- [STORED ROWS]
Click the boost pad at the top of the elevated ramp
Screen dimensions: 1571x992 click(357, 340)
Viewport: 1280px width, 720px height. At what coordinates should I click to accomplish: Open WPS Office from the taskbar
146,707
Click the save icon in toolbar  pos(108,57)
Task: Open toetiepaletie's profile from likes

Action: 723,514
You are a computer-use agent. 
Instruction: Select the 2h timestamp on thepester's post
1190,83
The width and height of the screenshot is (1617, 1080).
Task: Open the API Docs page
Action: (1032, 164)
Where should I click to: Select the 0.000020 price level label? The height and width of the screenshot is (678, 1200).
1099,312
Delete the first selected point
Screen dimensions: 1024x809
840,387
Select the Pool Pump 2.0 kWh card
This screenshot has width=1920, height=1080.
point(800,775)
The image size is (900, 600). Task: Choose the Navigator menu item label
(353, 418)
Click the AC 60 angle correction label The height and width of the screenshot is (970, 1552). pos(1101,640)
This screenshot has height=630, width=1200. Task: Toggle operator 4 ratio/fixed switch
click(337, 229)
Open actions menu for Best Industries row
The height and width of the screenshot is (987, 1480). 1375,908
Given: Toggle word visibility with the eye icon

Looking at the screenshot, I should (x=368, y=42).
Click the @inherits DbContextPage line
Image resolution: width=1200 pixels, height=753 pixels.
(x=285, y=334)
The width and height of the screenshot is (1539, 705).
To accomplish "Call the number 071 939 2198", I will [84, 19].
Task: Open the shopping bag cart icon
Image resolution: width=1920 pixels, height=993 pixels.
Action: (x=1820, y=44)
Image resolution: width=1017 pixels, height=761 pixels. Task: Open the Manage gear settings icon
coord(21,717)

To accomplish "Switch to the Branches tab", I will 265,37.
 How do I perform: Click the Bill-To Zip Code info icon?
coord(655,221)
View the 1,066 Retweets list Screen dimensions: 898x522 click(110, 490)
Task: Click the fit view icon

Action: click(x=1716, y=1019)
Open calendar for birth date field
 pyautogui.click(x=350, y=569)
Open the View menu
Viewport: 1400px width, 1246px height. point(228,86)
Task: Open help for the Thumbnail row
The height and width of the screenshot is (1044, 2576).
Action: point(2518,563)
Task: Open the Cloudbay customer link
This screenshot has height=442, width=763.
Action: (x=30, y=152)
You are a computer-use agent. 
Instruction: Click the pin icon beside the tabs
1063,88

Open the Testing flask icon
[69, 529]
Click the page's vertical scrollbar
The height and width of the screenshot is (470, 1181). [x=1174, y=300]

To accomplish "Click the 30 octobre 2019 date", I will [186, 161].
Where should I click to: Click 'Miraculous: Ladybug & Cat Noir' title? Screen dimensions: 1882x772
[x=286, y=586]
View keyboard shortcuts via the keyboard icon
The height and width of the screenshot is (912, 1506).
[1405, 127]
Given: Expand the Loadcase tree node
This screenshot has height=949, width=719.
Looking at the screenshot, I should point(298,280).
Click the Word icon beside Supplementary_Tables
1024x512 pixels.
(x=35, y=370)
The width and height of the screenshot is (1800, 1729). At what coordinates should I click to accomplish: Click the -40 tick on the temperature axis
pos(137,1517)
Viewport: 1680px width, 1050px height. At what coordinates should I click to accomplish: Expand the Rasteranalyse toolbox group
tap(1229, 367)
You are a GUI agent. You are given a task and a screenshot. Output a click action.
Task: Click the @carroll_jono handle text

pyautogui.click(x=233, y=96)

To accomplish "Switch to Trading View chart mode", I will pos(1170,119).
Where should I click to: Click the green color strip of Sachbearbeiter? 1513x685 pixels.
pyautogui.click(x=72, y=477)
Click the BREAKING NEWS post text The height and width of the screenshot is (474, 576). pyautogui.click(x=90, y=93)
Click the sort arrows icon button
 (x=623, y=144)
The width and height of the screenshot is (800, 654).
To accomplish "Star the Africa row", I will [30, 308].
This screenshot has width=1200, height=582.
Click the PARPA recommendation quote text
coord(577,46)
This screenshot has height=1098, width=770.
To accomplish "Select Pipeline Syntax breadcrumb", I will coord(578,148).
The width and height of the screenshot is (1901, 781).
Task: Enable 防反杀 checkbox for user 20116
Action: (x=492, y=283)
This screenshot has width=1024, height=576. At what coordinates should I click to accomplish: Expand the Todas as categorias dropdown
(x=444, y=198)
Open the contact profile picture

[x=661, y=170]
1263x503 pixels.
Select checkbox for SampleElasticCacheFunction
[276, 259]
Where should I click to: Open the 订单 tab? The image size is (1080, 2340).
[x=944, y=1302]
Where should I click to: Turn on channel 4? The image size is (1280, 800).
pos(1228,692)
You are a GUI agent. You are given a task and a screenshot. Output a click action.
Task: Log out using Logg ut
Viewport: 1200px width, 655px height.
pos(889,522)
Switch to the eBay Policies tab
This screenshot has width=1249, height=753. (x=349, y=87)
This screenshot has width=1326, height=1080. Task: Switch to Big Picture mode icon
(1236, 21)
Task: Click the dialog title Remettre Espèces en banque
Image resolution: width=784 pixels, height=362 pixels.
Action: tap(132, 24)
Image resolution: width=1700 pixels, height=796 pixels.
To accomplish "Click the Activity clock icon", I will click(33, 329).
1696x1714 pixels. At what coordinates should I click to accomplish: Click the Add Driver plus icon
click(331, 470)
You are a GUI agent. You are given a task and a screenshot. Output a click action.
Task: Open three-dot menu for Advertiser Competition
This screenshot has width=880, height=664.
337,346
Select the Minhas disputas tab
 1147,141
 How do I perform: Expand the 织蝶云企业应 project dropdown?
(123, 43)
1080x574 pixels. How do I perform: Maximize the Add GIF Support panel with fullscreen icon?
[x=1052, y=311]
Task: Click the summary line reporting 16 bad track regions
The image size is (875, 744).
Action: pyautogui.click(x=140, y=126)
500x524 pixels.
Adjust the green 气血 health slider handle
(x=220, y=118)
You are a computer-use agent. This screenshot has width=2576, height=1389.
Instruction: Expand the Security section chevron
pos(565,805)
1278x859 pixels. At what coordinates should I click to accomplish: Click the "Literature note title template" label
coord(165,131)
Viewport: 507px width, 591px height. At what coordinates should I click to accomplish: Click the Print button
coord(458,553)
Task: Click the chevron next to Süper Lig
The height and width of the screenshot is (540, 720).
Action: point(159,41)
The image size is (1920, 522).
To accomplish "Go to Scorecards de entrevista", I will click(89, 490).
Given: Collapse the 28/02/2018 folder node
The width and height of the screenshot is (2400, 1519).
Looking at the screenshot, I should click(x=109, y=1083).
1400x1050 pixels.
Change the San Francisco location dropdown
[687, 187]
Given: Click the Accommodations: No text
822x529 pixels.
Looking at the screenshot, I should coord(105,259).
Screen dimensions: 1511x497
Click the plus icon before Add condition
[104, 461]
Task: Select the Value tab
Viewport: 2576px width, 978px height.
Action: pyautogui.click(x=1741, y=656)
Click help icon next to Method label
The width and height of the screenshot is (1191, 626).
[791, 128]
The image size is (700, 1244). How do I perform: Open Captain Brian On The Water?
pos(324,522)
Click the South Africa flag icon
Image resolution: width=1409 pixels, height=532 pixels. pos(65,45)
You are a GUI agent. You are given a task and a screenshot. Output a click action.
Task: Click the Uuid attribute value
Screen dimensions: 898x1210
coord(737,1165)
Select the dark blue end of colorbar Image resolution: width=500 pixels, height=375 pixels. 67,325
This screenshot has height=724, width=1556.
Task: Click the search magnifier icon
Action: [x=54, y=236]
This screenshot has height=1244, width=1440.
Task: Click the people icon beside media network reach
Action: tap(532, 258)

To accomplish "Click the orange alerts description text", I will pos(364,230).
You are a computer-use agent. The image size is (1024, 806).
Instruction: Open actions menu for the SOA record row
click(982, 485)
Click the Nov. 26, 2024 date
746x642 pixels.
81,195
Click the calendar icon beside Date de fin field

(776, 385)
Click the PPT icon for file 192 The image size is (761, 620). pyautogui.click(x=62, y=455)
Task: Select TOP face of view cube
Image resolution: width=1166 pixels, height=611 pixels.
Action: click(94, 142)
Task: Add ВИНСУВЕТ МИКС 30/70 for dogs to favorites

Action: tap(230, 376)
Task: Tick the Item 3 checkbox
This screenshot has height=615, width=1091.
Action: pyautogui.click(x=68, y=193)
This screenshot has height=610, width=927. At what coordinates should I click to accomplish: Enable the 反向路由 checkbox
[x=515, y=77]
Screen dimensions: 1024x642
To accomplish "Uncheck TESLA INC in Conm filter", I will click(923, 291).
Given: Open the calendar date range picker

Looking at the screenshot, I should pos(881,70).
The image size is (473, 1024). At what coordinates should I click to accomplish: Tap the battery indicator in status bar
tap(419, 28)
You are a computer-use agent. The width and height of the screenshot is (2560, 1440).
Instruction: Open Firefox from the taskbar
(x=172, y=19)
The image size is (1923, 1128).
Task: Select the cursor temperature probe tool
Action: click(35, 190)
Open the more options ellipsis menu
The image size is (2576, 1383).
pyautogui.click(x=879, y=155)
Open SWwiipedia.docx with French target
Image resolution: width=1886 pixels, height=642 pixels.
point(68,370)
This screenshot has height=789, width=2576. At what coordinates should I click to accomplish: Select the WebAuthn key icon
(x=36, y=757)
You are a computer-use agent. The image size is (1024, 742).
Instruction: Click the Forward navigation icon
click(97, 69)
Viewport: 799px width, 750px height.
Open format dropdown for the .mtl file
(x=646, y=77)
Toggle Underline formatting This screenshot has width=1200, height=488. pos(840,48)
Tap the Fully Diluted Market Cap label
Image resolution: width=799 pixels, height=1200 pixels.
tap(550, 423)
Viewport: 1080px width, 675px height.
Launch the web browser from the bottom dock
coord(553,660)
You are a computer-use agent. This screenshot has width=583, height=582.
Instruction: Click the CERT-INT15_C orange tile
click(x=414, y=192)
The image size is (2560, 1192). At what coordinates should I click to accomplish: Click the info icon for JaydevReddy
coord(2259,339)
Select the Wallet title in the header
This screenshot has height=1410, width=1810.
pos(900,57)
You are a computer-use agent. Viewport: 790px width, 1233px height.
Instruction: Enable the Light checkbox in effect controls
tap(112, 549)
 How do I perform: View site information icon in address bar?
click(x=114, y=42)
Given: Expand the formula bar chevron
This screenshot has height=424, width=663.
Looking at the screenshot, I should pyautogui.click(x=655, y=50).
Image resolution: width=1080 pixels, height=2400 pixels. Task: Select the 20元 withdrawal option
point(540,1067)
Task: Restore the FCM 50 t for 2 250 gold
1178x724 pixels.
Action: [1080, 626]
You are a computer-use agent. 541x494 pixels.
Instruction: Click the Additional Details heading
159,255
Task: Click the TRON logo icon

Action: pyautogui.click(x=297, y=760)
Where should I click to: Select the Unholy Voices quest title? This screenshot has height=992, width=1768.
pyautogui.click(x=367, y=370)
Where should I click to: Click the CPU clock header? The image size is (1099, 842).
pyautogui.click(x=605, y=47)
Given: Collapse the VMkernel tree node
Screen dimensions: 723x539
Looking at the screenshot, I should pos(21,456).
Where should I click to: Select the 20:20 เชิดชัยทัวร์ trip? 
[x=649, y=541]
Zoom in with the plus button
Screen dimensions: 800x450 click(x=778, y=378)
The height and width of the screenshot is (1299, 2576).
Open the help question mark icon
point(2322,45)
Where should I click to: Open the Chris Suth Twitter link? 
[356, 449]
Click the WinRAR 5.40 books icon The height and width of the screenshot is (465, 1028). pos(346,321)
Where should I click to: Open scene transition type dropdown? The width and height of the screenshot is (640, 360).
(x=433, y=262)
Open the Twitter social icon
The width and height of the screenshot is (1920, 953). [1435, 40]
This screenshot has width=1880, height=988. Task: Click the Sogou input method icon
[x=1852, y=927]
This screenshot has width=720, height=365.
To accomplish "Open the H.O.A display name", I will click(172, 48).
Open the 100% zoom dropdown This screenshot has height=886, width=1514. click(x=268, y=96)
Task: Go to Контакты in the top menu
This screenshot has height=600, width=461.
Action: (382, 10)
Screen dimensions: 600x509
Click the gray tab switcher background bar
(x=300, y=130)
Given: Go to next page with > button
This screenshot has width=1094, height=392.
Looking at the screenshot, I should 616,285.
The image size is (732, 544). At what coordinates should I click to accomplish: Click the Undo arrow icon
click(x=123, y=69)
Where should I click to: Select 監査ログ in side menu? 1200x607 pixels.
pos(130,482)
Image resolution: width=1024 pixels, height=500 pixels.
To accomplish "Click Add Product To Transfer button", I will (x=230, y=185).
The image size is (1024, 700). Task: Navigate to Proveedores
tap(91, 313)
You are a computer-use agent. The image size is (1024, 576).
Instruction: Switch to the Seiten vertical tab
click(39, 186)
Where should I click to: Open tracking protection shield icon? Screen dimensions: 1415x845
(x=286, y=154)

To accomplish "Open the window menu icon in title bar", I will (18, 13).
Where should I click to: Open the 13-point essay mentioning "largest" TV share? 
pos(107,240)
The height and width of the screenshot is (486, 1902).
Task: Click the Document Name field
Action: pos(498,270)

- [DESCRIPTION OF THE TASK] Print everything from the line containing "You are a computer-use agent. The image size is (1024, 742)." down to the line containing "click(x=414, y=192)", both ends included, with each line reproduced exactly.

- [TASK ANSWER]
You are a computer-use agent. The image size is (1024, 742).
Instruction: Click the Forward navigation icon
click(97, 69)
Viewport: 799px width, 750px height.
Open format dropdown for the .mtl file
(x=646, y=77)
Toggle Underline formatting This screenshot has width=1200, height=488. pos(840,48)
Tap the Fully Diluted Market Cap label
Image resolution: width=799 pixels, height=1200 pixels.
tap(550, 423)
Viewport: 1080px width, 675px height.
Launch the web browser from the bottom dock
coord(553,660)
You are a computer-use agent. This screenshot has width=583, height=582.
Instruction: Click the CERT-INT15_C orange tile
click(x=414, y=192)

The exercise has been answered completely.